# Work required
Print, exactly and completely, every entry in the data.

# Data
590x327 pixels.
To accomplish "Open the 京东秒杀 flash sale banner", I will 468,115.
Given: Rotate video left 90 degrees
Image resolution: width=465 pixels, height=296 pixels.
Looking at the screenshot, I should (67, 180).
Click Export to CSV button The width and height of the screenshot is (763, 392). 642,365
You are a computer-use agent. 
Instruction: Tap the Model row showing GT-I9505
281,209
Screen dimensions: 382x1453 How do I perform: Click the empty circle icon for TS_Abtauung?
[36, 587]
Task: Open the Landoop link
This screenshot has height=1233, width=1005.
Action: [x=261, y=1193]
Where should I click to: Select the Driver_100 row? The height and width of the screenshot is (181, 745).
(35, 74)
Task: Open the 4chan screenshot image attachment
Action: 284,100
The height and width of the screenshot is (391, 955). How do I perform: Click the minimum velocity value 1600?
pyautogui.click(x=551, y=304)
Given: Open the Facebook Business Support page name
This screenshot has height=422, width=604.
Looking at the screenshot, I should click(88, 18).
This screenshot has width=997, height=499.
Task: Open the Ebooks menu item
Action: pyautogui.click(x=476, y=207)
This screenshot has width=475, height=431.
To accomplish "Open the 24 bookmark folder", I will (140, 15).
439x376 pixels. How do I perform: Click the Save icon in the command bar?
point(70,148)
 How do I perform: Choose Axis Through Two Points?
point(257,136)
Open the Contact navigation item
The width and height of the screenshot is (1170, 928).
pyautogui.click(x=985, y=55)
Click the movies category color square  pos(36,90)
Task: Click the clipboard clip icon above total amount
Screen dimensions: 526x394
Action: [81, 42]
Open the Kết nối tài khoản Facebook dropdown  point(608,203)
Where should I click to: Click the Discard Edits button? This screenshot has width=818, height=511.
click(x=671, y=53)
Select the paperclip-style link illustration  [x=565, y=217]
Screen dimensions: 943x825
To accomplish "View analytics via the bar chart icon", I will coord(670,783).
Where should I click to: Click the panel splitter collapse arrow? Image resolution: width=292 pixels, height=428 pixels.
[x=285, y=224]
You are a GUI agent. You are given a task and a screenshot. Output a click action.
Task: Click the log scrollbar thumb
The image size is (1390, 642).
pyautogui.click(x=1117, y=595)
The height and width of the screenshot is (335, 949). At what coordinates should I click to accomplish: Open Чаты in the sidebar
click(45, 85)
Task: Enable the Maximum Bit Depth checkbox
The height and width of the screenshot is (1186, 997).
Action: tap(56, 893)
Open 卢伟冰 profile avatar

# Task output
590x327 pixels.
To accomplish "Open the 京东秒杀 flash sale banner", I will 468,115.
Given: Rotate video left 90 degrees
Image resolution: width=465 pixels, height=296 pixels.
Looking at the screenshot, I should (67, 180).
Click Export to CSV button The width and height of the screenshot is (763, 392). 642,365
You are a computer-use agent. 
Instruction: Tap the Model row showing GT-I9505
281,209
Screen dimensions: 382x1453 How do I perform: Click the empty circle icon for TS_Abtauung?
[36, 587]
Task: Open the Landoop link
This screenshot has height=1233, width=1005.
Action: [x=261, y=1193]
Where should I click to: Select the Driver_100 row? The height and width of the screenshot is (181, 745).
(35, 74)
Task: Open the 4chan screenshot image attachment
Action: 284,100
The height and width of the screenshot is (391, 955). How do I perform: Click the minimum velocity value 1600?
pyautogui.click(x=551, y=304)
Given: Open the Facebook Business Support page name
This screenshot has height=422, width=604.
Looking at the screenshot, I should click(88, 18).
This screenshot has width=997, height=499.
Task: Open the Ebooks menu item
Action: pyautogui.click(x=476, y=207)
This screenshot has width=475, height=431.
To accomplish "Open the 24 bookmark folder", I will (140, 15).
439x376 pixels. How do I perform: Click the Save icon in the command bar?
point(70,148)
 How do I perform: Choose Axis Through Two Points?
point(257,136)
Open the Contact navigation item
The width and height of the screenshot is (1170, 928).
pyautogui.click(x=985, y=55)
Click the movies category color square  pos(36,90)
Task: Click the clipboard clip icon above total amount
Screen dimensions: 526x394
Action: [81, 42]
Open the Kết nối tài khoản Facebook dropdown  point(608,203)
Where should I click to: Click the Discard Edits button? This screenshot has width=818, height=511.
click(x=671, y=53)
Select the paperclip-style link illustration  [x=565, y=217]
Screen dimensions: 943x825
To accomplish "View analytics via the bar chart icon", I will coord(670,783).
Where should I click to: Click the panel splitter collapse arrow? Image resolution: width=292 pixels, height=428 pixels.
[x=285, y=224]
You are a GUI agent. You are given a task and a screenshot. Output a click action.
Task: Click the log scrollbar thumb
The image size is (1390, 642).
pyautogui.click(x=1117, y=595)
The height and width of the screenshot is (335, 949). At what coordinates should I click to accomplish: Open Чаты in the sidebar
click(45, 85)
Task: Enable the Maximum Bit Depth checkbox
The height and width of the screenshot is (1186, 997).
Action: tap(56, 893)
Open 卢伟冰 profile avatar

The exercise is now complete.